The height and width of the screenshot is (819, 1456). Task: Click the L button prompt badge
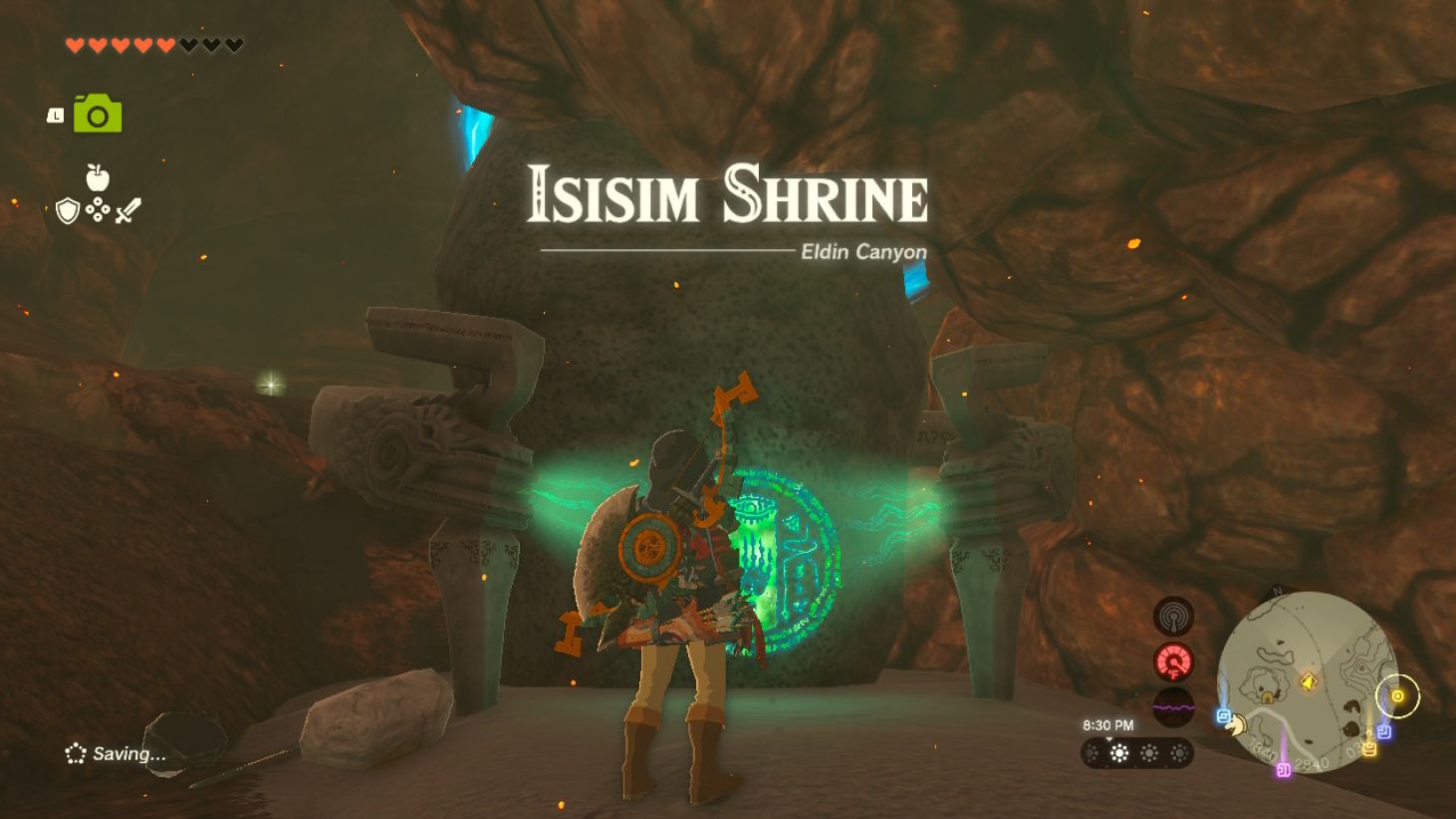pos(56,117)
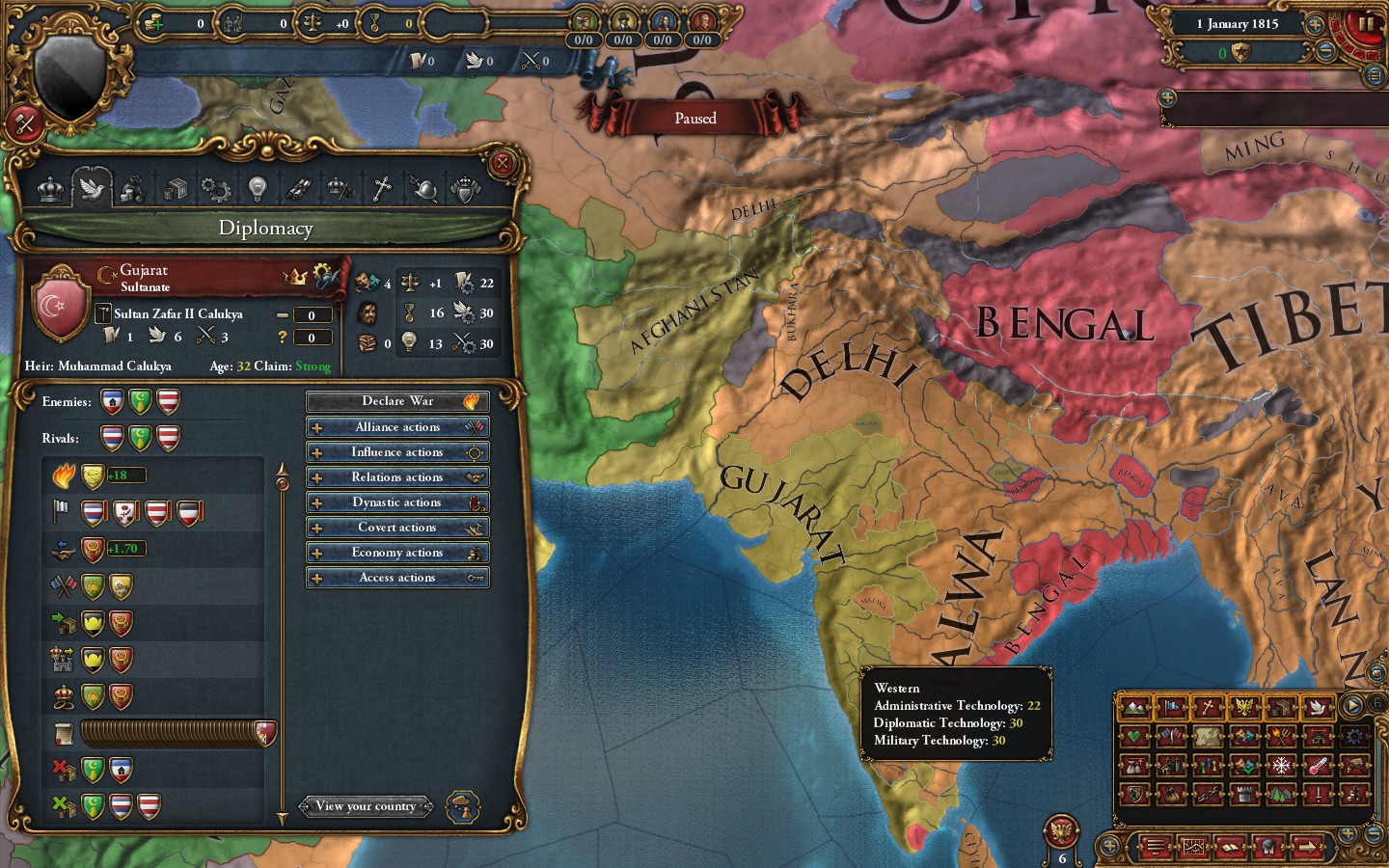Viewport: 1389px width, 868px height.
Task: Switch to the Terrain mapmode
Action: [x=1133, y=707]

+ + +

Task details
Rewrite the material above, swapping "badge" for "icon" and leaving everything else unchanged. Omit the pictures from your answer.

Result
The height and width of the screenshot is (819, 1456). Task: Click the L button prompt icon
pos(56,117)
Viewport: 1389px width, 868px height.
Task: Switch to the Terrain mapmode
Action: [x=1133, y=707]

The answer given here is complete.